There are two simple things any salesperson could do. Record five conversations and listen to them and write down your default script. Most people don’t have a script, but they have something they tend to say. From these five conversations that you’re listening to, write out your default script. Read a book called Pitch Anything by Oren Klaff. That’s where I would start. It’s an easy book to read. It’s a good place to start. Read that book and write a new script based on that book. It’s simple. Record another five conversations with that script and see the difference. If you’re not willing to do that, ask yourself, “Do I want what I say I want?”
Let’s close with the four rapid-fire questions. Number one, a book that changed your life.
Getting Things Done by David Allen.
Number two, a piece of advice you got that you’ll never forget.
I never learn from advice until I mess up with myself.
Number three, anything you wish you could go back and do differently?
I have two answers to that, everything and nothing. Everything, because what I see now is from a different vantage point. Nothing, because that’s what I have to happen. God runs the world, not me.
Number four, what’s still on your bucket list to achieve?
I have 147 things on my bucket list.
What’s next on your list?
I’m in the middle of relearning Spanish. I used to be fluent in it.
Berry, thank you so much for joining us on the Let’s Talk Business podcast. I know your time is valuable and that is why in the name of our audience, we will forever be grateful for sharing some of your time with us.

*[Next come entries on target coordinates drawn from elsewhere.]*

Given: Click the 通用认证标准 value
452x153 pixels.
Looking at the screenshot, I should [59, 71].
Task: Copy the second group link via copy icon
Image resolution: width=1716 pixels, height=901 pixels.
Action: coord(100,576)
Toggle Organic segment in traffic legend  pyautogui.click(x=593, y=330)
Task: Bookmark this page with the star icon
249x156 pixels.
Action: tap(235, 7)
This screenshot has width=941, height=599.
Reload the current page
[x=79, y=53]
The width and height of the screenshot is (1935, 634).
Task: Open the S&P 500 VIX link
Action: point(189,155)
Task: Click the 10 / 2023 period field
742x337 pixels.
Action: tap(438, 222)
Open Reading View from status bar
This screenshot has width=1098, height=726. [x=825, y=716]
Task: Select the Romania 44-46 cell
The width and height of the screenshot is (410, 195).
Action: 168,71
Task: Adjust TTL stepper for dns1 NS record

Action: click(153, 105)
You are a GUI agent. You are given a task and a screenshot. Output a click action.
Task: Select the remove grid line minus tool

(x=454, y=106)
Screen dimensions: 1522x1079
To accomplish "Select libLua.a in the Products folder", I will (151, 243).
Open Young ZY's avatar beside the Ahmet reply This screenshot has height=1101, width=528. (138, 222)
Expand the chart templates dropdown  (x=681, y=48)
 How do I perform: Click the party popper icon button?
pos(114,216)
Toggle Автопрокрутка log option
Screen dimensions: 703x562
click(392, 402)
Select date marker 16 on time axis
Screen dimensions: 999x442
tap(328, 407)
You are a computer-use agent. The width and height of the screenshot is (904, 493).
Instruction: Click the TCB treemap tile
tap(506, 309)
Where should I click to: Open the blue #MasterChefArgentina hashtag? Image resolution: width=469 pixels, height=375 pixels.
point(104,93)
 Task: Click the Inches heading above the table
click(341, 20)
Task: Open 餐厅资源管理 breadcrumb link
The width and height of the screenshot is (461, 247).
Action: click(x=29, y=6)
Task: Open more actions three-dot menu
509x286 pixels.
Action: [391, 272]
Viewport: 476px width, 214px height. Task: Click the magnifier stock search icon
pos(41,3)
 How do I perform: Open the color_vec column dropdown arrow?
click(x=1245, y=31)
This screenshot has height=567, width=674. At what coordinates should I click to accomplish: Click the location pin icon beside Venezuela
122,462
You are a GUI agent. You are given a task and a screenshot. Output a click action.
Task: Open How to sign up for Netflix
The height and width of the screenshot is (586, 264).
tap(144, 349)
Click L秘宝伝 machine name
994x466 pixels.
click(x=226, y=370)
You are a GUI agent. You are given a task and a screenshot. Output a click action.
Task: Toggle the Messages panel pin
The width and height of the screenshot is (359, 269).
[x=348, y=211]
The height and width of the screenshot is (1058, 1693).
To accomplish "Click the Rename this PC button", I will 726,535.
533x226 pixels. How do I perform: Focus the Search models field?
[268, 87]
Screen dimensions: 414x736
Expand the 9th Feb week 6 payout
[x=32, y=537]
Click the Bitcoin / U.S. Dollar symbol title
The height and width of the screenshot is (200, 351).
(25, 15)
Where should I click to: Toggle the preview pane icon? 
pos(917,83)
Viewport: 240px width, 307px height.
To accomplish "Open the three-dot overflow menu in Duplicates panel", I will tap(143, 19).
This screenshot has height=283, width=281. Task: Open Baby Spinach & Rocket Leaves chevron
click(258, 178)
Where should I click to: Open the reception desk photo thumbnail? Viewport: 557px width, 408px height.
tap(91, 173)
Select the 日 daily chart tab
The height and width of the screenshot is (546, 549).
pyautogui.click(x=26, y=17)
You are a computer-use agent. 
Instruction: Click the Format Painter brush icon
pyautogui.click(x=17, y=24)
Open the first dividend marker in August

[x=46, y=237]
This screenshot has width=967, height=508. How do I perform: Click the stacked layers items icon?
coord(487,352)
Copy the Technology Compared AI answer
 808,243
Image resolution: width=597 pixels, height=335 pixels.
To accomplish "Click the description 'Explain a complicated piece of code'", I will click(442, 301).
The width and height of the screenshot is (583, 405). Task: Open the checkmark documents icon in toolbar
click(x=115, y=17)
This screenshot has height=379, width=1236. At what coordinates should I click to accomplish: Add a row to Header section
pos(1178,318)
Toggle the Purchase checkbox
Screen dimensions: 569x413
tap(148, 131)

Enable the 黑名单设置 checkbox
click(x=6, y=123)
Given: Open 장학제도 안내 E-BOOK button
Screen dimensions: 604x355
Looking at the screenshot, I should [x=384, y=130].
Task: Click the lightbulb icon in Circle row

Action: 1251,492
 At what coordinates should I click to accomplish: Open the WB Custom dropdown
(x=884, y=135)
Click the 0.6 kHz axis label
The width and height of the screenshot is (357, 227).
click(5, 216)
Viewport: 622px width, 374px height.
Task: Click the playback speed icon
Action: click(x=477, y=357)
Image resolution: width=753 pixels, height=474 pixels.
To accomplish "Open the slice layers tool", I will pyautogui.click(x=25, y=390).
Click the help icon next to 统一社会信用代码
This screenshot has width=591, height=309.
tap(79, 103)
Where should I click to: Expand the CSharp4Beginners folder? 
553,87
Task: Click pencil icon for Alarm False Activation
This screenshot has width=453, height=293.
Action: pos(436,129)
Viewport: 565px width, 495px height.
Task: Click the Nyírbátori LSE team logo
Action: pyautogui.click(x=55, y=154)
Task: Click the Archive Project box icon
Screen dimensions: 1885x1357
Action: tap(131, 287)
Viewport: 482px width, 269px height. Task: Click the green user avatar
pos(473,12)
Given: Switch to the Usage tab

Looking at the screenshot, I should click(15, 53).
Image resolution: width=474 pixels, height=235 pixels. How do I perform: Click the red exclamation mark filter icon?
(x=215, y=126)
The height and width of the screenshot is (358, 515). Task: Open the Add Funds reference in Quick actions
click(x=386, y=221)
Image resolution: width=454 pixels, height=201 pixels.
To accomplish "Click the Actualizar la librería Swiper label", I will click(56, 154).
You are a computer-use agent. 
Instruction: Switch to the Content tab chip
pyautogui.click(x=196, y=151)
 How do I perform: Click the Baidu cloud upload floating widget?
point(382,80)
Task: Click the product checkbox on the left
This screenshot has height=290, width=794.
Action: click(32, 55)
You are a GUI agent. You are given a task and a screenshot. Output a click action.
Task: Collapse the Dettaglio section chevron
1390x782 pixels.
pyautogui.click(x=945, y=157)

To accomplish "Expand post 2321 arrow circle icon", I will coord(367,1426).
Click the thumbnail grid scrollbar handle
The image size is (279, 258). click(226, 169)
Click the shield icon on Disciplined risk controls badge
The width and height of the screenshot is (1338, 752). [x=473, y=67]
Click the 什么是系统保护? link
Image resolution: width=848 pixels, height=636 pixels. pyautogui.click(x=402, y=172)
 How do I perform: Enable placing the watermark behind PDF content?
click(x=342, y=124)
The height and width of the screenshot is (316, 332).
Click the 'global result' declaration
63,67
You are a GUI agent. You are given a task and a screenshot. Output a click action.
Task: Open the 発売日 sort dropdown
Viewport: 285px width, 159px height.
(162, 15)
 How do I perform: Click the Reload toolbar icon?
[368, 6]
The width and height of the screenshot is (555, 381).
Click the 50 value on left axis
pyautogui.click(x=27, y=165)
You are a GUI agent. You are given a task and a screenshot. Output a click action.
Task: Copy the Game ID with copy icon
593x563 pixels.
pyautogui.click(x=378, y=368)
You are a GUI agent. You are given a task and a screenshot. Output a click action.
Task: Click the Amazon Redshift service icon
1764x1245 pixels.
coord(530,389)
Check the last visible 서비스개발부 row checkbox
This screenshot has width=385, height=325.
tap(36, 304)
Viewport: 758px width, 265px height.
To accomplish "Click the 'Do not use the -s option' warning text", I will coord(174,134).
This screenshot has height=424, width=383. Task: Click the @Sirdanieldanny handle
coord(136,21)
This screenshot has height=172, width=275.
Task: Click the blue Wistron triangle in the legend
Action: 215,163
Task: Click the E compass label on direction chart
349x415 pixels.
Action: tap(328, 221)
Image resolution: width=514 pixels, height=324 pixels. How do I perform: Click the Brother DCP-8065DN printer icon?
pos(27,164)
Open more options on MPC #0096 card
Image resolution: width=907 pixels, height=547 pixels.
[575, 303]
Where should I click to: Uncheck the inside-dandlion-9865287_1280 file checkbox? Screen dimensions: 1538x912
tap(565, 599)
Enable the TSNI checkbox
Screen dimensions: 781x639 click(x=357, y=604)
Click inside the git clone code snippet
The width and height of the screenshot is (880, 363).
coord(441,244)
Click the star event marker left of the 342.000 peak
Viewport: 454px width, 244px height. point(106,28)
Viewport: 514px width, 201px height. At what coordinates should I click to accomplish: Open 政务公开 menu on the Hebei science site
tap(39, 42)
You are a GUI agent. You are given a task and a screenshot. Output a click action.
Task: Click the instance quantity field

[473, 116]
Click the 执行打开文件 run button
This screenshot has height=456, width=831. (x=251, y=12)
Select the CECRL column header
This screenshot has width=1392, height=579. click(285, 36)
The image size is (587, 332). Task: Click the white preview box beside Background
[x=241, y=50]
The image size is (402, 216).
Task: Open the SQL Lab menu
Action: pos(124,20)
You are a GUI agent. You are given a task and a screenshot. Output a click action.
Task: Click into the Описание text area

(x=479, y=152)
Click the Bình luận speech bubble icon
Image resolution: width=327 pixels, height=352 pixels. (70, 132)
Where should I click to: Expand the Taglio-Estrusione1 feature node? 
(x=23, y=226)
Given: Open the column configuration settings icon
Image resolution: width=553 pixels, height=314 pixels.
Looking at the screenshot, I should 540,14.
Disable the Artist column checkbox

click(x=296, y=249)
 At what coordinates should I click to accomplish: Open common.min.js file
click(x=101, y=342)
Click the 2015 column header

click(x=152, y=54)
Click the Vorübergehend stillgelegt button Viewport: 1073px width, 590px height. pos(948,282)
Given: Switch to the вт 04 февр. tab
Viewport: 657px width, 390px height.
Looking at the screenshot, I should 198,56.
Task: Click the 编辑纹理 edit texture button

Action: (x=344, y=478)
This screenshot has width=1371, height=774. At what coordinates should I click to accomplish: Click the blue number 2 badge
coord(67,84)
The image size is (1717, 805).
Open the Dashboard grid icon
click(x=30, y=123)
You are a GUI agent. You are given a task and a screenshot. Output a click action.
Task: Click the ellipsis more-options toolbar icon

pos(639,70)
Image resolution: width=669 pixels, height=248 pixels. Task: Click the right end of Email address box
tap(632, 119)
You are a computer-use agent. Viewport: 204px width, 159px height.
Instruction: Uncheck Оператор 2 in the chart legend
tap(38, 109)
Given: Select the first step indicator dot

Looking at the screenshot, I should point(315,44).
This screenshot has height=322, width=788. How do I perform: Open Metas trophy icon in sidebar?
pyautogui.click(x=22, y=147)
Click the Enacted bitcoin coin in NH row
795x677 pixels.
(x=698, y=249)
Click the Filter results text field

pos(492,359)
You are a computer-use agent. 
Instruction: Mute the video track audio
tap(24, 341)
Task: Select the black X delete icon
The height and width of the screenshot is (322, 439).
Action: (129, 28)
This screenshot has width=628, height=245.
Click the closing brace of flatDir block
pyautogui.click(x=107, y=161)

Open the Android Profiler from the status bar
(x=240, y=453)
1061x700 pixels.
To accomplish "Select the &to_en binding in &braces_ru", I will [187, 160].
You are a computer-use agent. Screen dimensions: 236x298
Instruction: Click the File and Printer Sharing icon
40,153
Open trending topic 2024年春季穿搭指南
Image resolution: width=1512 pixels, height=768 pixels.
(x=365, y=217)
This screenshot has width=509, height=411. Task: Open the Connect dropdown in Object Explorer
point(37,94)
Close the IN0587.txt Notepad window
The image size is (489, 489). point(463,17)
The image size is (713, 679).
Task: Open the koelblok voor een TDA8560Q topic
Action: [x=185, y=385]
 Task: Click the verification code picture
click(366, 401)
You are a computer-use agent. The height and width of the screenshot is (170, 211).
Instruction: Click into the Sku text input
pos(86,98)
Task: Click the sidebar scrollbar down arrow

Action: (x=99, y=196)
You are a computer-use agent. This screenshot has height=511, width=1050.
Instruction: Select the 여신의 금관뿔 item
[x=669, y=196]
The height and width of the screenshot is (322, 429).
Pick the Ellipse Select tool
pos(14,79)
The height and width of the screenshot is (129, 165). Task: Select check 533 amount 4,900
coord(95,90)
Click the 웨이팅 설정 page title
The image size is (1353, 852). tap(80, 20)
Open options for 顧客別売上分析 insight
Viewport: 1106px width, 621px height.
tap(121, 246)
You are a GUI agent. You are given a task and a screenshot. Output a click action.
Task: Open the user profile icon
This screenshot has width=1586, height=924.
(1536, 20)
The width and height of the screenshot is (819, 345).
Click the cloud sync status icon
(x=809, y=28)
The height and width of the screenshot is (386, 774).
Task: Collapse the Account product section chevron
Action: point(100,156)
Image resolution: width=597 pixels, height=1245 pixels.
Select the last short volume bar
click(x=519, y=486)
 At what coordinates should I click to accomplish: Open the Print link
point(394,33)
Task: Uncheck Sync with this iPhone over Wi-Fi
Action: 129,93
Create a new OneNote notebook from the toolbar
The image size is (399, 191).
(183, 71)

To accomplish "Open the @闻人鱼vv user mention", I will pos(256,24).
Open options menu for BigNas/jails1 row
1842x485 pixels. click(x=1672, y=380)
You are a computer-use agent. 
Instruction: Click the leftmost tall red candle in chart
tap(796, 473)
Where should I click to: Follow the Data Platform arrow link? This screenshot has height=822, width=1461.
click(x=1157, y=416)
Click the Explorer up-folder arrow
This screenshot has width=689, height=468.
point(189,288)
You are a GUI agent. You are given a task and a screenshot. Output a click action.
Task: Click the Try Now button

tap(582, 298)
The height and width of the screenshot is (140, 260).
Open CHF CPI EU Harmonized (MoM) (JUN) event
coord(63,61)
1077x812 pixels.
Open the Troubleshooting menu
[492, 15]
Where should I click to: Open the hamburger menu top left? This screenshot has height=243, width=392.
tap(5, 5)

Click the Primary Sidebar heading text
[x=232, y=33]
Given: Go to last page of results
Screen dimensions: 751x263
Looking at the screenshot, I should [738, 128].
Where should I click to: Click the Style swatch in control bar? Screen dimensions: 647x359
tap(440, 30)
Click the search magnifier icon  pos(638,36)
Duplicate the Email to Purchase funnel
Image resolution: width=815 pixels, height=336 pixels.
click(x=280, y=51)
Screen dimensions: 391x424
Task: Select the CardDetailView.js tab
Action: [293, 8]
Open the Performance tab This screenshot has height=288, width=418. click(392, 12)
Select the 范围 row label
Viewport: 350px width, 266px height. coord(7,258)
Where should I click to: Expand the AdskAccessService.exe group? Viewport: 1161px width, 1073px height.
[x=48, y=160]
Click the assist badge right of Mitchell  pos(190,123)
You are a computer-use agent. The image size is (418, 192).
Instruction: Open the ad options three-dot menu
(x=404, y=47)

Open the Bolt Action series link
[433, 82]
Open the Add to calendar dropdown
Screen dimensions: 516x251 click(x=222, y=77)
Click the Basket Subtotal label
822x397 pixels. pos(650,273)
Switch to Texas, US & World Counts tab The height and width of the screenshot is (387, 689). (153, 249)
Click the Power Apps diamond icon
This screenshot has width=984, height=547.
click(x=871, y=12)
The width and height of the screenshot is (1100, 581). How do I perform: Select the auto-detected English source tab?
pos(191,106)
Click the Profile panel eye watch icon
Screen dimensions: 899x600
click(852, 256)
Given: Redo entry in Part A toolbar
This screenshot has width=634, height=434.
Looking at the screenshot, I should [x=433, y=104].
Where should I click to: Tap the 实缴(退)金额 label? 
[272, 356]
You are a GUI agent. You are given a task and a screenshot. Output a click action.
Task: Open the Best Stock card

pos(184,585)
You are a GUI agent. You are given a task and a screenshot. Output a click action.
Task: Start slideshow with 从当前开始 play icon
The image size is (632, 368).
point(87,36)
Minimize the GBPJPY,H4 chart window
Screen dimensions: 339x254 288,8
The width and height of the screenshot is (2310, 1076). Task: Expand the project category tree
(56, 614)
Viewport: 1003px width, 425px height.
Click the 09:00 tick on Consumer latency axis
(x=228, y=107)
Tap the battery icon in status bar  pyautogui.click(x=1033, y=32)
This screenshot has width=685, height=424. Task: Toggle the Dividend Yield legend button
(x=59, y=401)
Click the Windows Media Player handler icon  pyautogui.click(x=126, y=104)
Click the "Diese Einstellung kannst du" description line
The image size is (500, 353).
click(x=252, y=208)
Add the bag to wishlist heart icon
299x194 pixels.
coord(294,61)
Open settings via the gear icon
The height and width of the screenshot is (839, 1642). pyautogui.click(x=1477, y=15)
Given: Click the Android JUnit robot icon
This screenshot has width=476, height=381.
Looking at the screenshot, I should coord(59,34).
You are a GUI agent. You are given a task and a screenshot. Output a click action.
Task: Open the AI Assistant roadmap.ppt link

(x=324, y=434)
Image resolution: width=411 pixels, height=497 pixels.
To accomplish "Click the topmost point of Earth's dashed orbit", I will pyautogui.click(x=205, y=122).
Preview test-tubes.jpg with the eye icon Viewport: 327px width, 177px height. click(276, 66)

Meny, thank you so much. I want to thank you for what you do. You bring a lot of support and know-how to people, even though it’s not your day job necessarily. It’s beautiful to see that. It’s rare. We need more of that.
It’s my pleasure. Thank you so much.
- Berry Schwartz
- Pitch Anything
- Getting Things Done
About Berry Schwartz
Berry Schwartz runs a boutique coaching consulting and sales training company. He works with hungry and humble business owners and sales teams. He has a talent for messing with people’s thinking, bringing out the best in them, and telling them the truth that no one else will.
He gets high off serving people radically. You can also find him doing stand up comedy, being lost in books, and going on long runs in the rain.